— Description of the task —
Transcribe the data exactly, from the line containing "regime [427, 239]" down to the line containing "receiving [605, 961]", both lines included.

— Data supplied —
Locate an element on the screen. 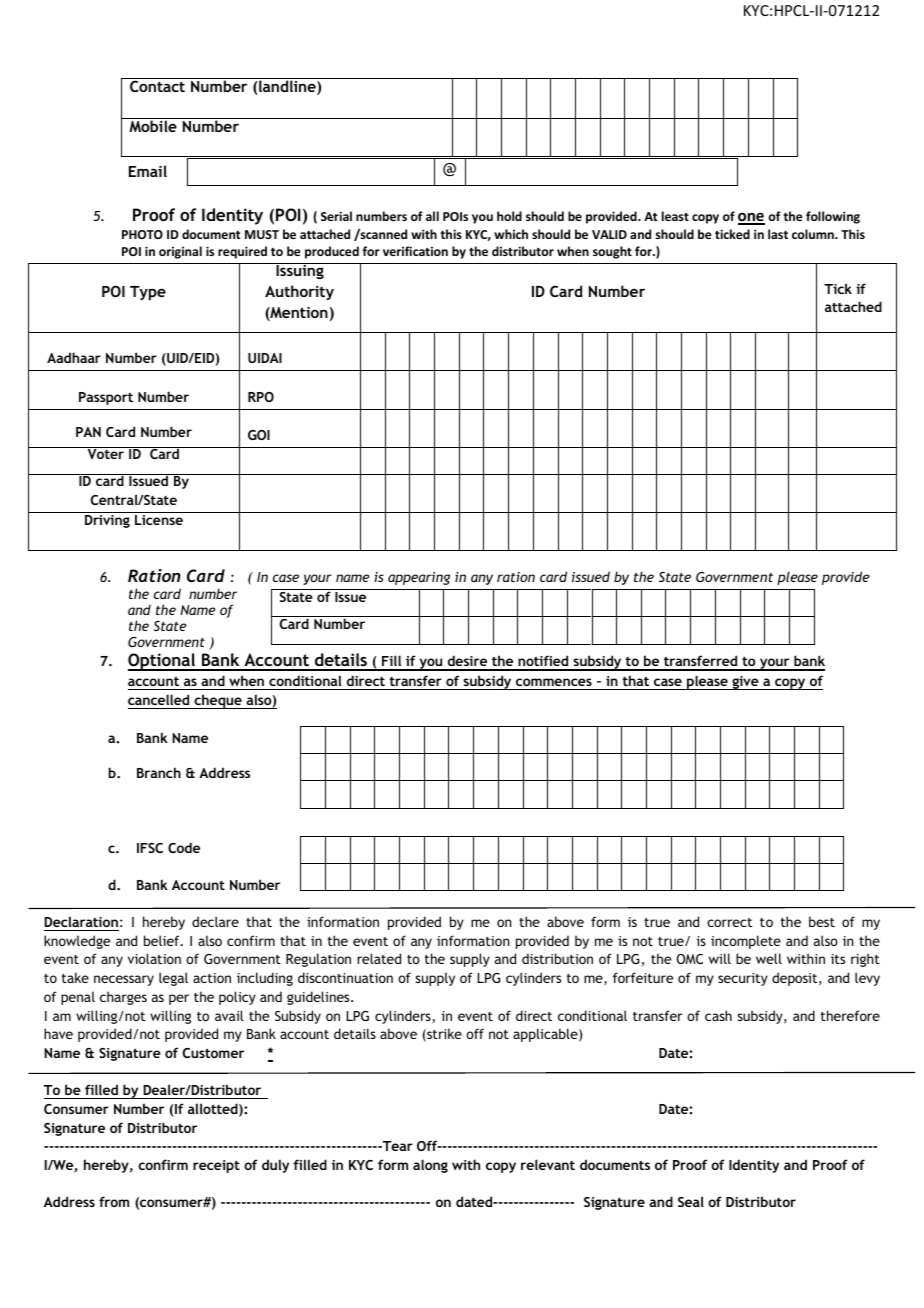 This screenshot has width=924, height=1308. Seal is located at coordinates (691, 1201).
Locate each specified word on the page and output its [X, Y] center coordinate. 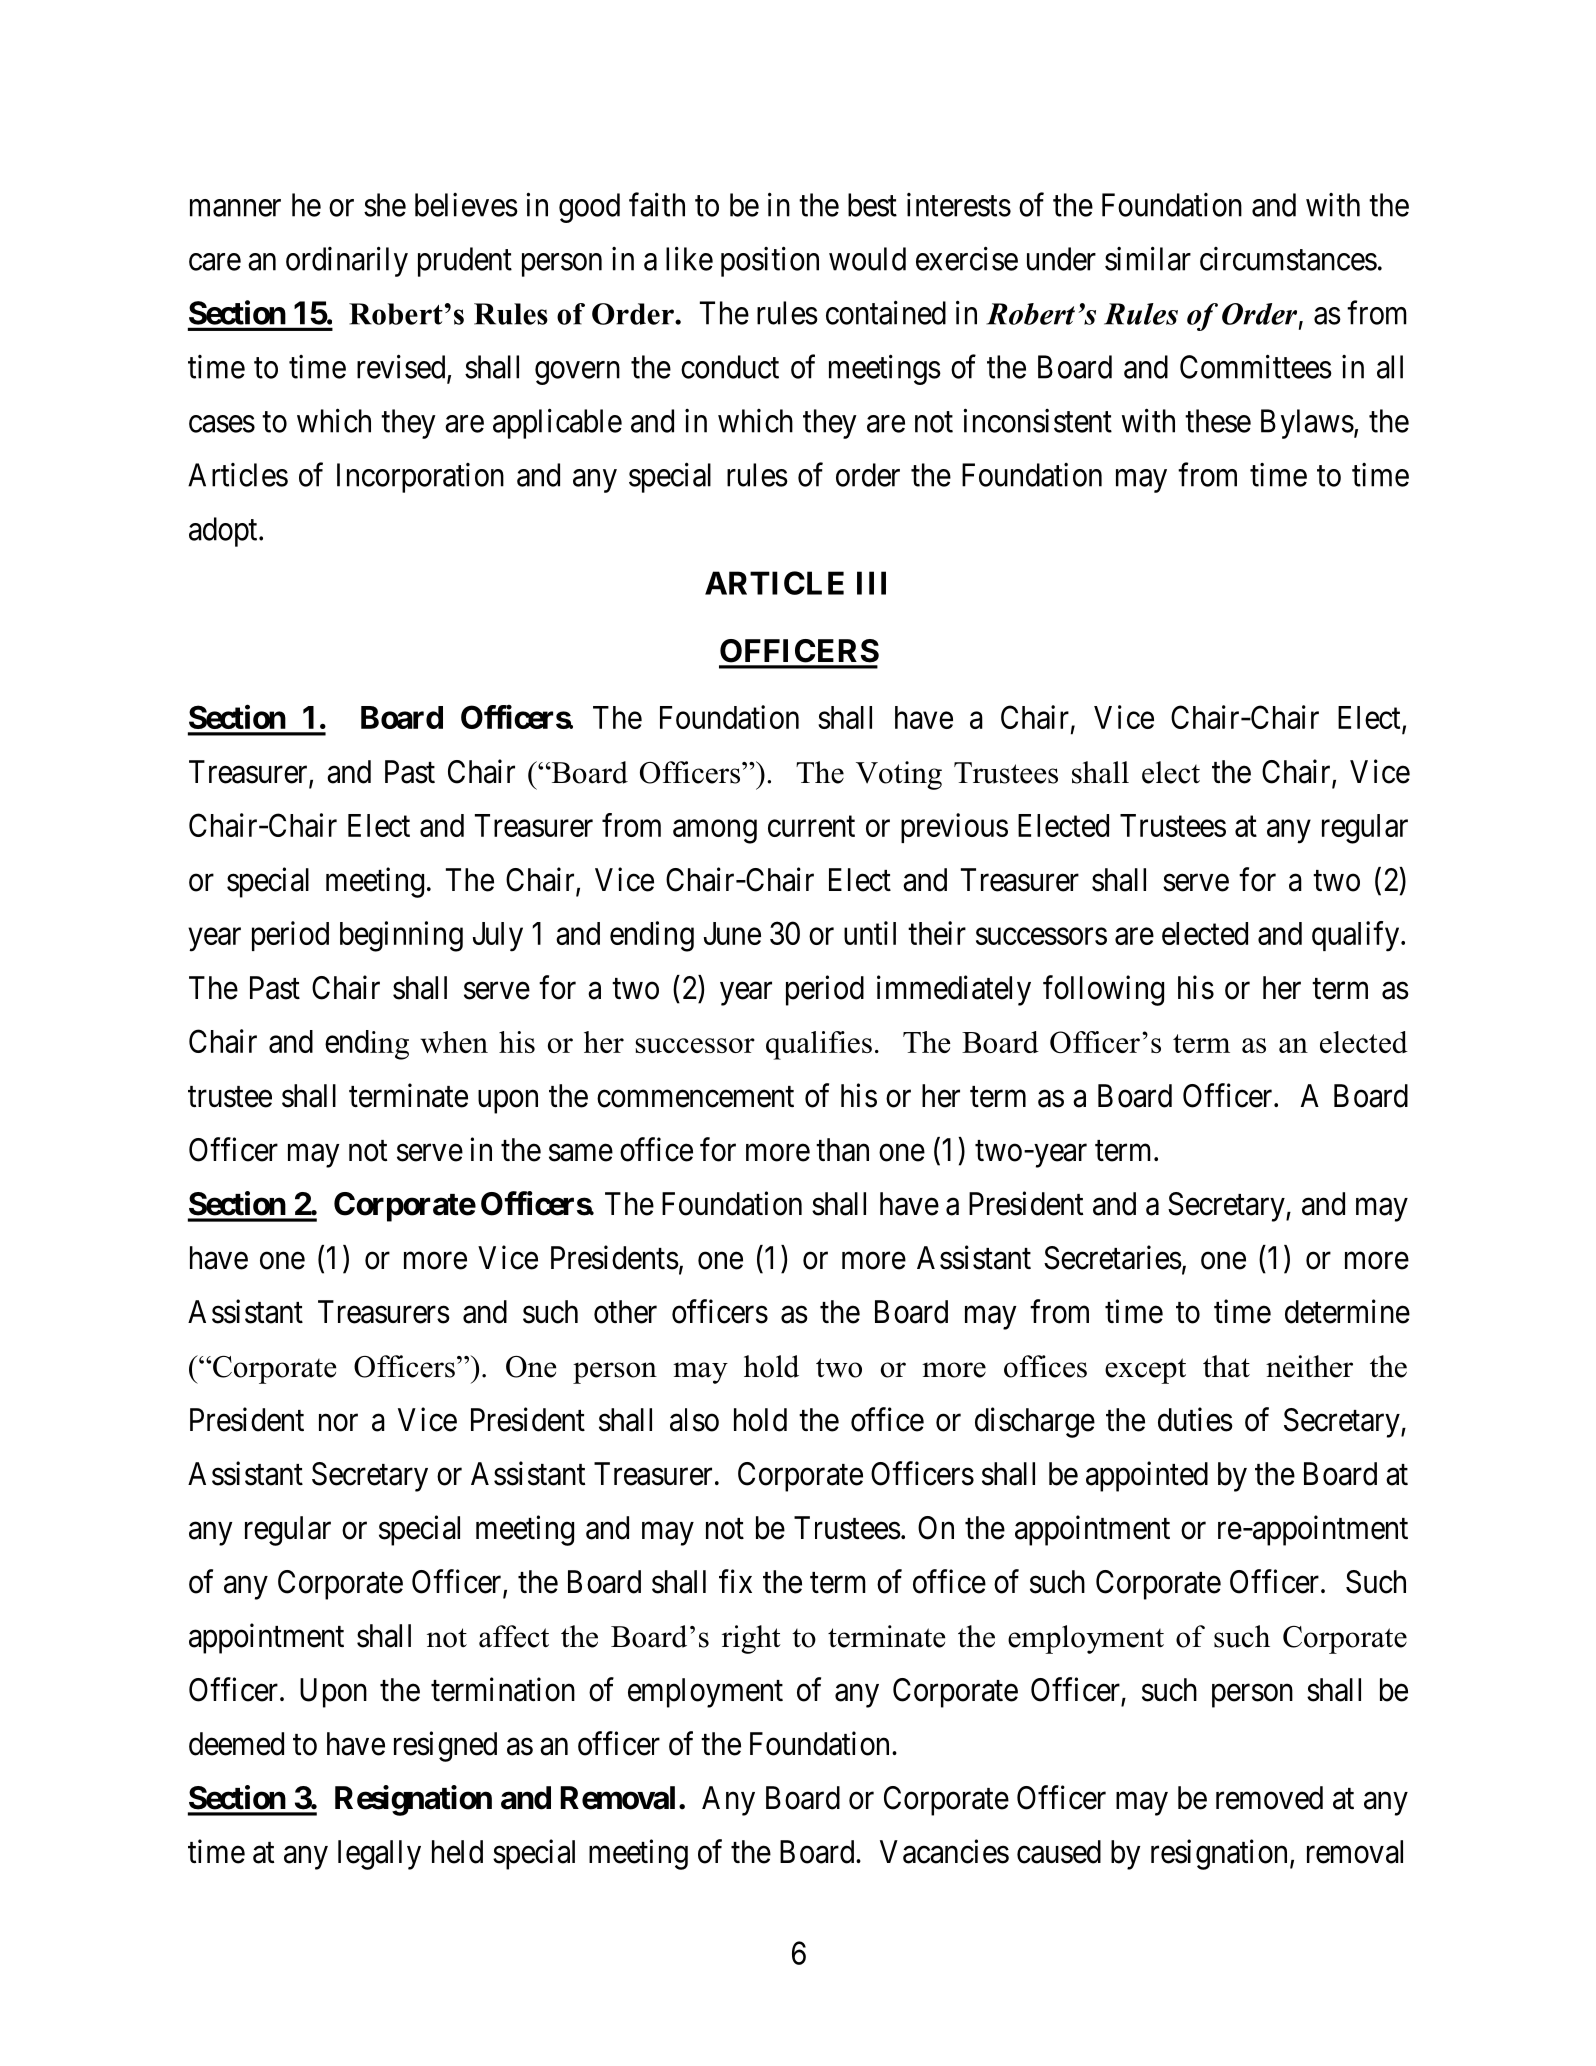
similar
==
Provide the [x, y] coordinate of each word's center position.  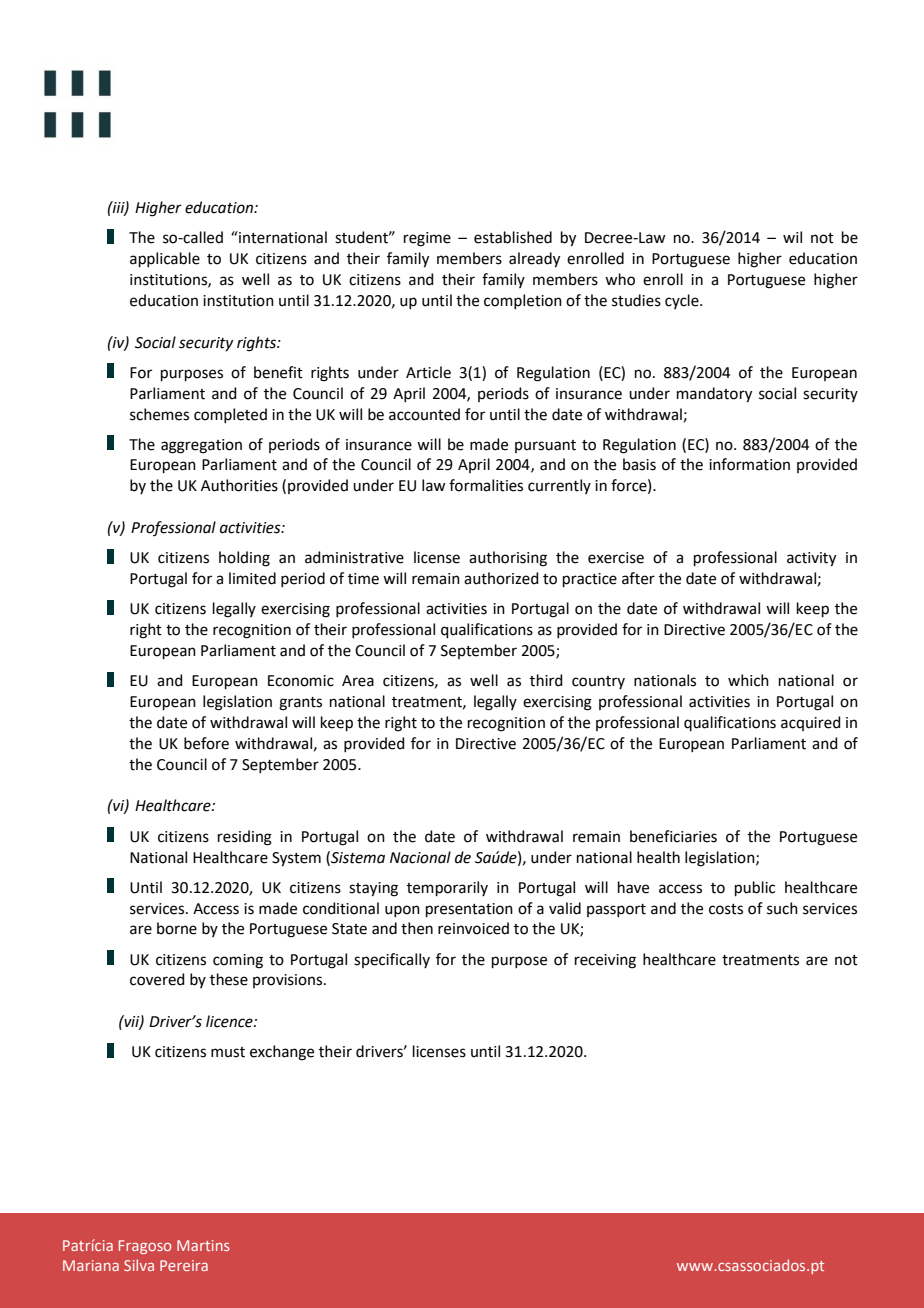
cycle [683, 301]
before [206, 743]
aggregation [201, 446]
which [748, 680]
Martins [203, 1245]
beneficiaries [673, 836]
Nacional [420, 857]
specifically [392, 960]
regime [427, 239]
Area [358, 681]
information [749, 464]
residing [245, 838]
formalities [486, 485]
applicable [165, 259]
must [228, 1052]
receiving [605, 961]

— Full response —
regime [427, 239]
Area [358, 681]
information [749, 464]
residing [245, 838]
formalities [486, 485]
applicable [165, 259]
must [228, 1052]
receiving [605, 961]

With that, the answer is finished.